Chowdhry and Khan participated in these hackathons with a wealth of knowledge. But most of it wasn’t from their undergraduate courses; both volunteered to help with the research projects of the professors. In this research, Chowdhry says, the professor often sets a goal for the student, “and achieving that goal is largely up to you.” This taught him to be independent and to pursue his own projects.
As other techies have told Lifehacker, the best way to learn computer skills is to use them in a project . Coding and similar skills are designed to achieve specific goals, so find an interesting goal that can use the skills you’re trying to develop. “Find a project you really want to do,” says Choudhry. “For me it is a question of why – why something is being done the way it is now.” If your project suits your interests and inspires, it may solve someone’s need, not yours. Regarding smartARM, Chowdhry and Khan shared their experiences and needs with disabled people.
A project you care about can seem daunting. It might seem impossible. But to really know, you have to break it down.
Break your project
Choudhry compares complex projects to building with Lego. Any complex structure is just tiny blocks attached to each other. And you don’t have to make these blocks yourself.
Han points to the Pandas Python Library , an open source toolkit for analyzing data with Python. Because they focus on pattern recognition and adaptation, machine learning algorithms are surprisingly versatile across different applications. Thus, any existing code can be applied to your project.
Of course, you first need to learn how to program. “You are definitely not limited by where you are in your career or education,” says Chowdhry. To learn the basics, you can attend boot camp or learn on your own . Chowdhry recommends free classes and tutorials on Coursera .
When it comes to robotics, Chowdhry recommends starting with Arduino , an open source platform and programmable electronic board that can control all kinds of robotics. You can get an Arduino compatible kit for $ 35 on Amazon or at a hobby store. Chowdhry began his robotics training by learning how to control a simple motor using an Arduino.
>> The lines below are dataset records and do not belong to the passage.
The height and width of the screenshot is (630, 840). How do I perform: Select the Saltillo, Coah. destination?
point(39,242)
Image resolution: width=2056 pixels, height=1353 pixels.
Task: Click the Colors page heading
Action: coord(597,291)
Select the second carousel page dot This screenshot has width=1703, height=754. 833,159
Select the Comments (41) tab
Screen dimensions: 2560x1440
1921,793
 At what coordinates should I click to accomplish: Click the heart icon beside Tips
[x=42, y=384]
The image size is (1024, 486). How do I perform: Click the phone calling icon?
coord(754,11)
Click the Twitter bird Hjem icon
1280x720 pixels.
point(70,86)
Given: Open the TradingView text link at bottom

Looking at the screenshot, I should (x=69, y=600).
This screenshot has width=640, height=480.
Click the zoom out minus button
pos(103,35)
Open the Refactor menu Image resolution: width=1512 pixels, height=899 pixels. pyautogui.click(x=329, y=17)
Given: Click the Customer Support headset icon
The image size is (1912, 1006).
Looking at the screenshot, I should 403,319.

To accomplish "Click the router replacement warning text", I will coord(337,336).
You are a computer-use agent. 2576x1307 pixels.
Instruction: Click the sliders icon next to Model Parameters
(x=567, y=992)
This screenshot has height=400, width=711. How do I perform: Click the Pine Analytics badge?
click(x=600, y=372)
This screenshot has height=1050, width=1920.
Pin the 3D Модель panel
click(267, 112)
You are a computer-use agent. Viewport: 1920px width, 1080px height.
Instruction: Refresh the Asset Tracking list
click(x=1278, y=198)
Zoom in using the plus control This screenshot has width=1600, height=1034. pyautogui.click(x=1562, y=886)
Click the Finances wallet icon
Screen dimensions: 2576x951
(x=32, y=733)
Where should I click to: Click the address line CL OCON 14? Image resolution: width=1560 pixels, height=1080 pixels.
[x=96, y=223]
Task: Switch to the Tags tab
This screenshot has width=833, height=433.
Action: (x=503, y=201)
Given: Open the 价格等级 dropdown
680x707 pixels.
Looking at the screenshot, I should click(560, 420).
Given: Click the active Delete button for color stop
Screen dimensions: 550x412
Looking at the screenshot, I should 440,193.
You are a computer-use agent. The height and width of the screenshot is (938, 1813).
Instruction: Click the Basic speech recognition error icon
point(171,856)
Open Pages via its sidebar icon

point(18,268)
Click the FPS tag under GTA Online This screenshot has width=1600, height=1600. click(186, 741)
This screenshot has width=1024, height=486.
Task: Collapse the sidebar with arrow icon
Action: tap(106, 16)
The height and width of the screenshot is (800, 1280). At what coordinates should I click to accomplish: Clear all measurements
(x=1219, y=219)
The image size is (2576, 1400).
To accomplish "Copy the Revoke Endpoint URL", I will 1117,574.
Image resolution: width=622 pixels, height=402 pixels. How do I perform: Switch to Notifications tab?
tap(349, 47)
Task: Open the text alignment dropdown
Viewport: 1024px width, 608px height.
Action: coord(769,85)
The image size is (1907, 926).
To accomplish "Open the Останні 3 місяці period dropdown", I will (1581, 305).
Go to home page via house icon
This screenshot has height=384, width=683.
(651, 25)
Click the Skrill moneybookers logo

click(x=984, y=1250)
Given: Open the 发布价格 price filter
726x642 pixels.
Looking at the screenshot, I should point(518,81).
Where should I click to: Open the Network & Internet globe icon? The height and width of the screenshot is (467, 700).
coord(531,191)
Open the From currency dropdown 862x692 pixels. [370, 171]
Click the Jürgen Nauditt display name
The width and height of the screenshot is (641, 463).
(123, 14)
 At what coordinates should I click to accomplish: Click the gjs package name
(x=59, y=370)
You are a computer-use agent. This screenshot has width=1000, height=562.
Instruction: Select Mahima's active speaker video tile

Let’s say you wanted to create a robotic arm, ”he says. First you look at your material needs – you need an Arduino, motors, and an arm. These are three small projects. Can parts of a hand be 3D printed? Can you program motors with Arduino and make connections between parts? Can you hook up a camera to an Arduino and plug in some of the machine learning algorithms you’ve built from existing technologies? If you can’t do it yet, now you at least know what you need to learn. You now have a very crude version of smartARM that you can tweak and tweak until those settings turn into a great prototype.
And that’s where Choudhry and Khan are. They hope to turn smartARM into a go-to-market product, but there is still a long way to go. They need to do more research to find out if their project really meets the needs of the market, or if there is a good reason why no one has used their approach before. “The worst part,” says Khan, “will be if we move forward and find this product is not suitable for humans.” The history of technology is full of promising inventions that have not been outdone by competing technologies. But every successful innovation at some point was a project assembled from the materials available.